Action item:
Copy only the lines from the one with "At what coordinates" through the end of the records, exactly as they stand. No pictures belong in the copy.

(Stored data)
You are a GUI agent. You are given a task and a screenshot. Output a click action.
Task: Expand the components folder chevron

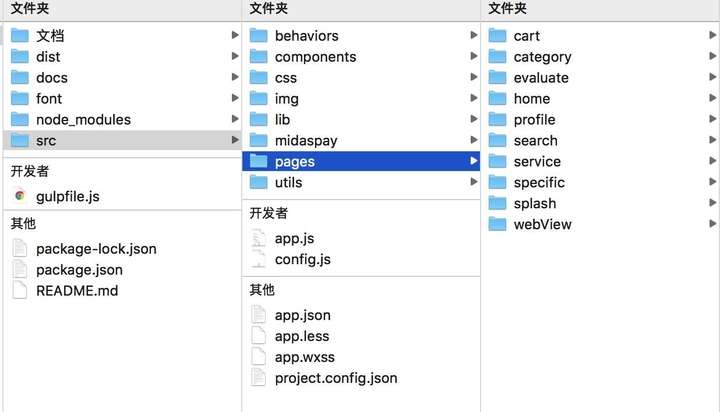point(474,57)
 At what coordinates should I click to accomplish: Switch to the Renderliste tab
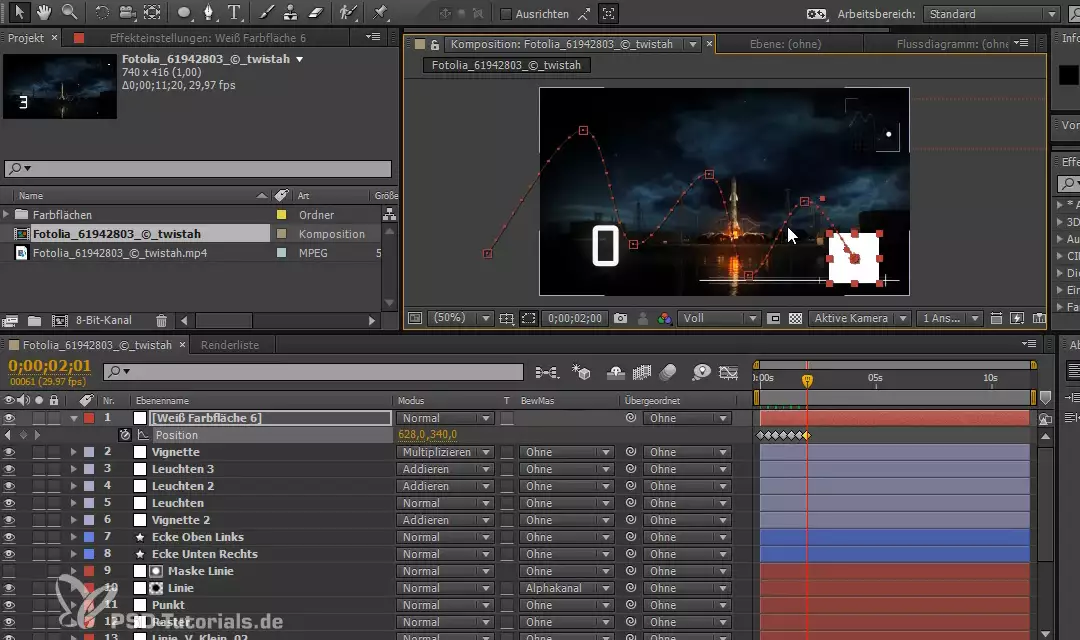pos(229,345)
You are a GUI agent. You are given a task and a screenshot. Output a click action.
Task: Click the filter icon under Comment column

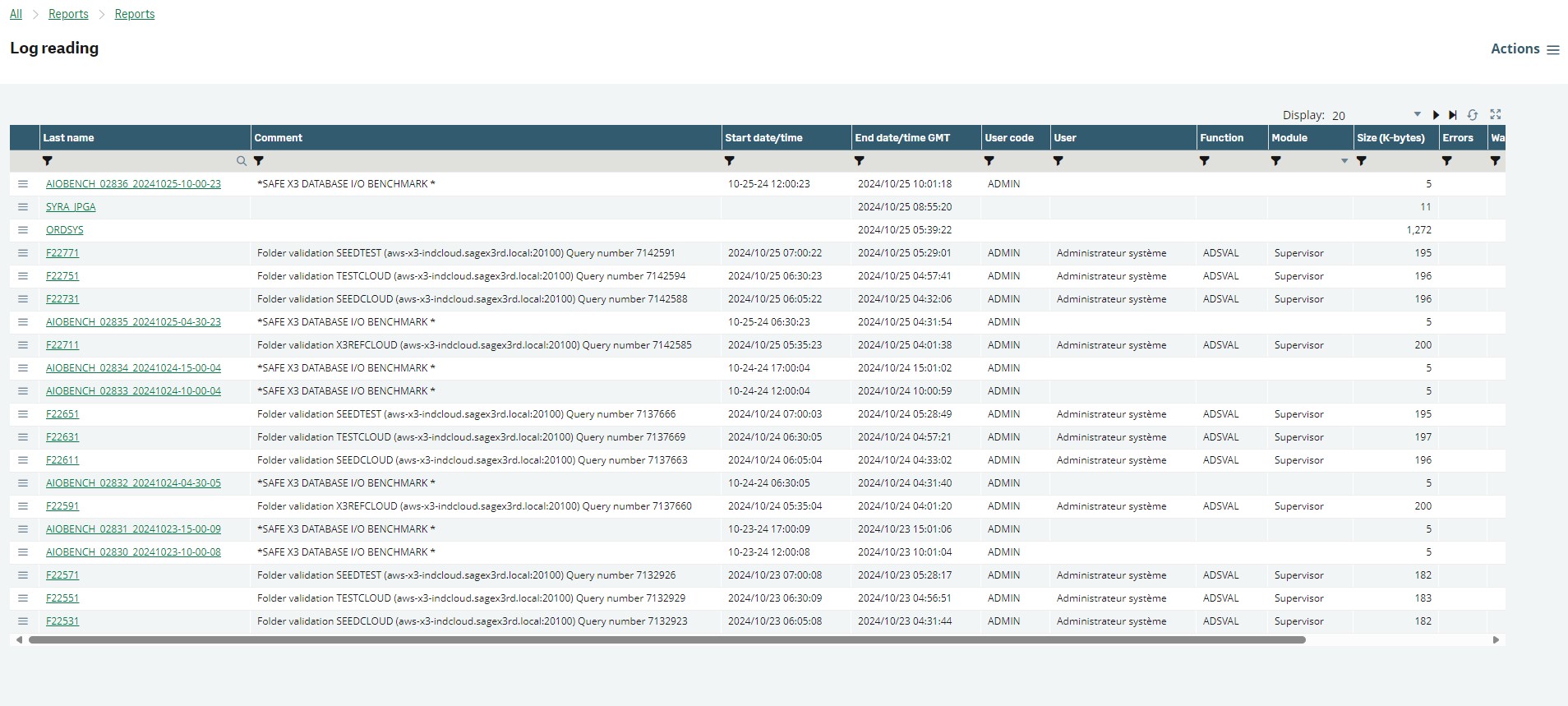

Task response:
 At what coordinates should I click to accomplish: Switch to the Renderliste tab
pos(229,345)
You are a GUI agent. You are given a task and a screenshot. Output a click action.
Task: Click the filter icon under Comment column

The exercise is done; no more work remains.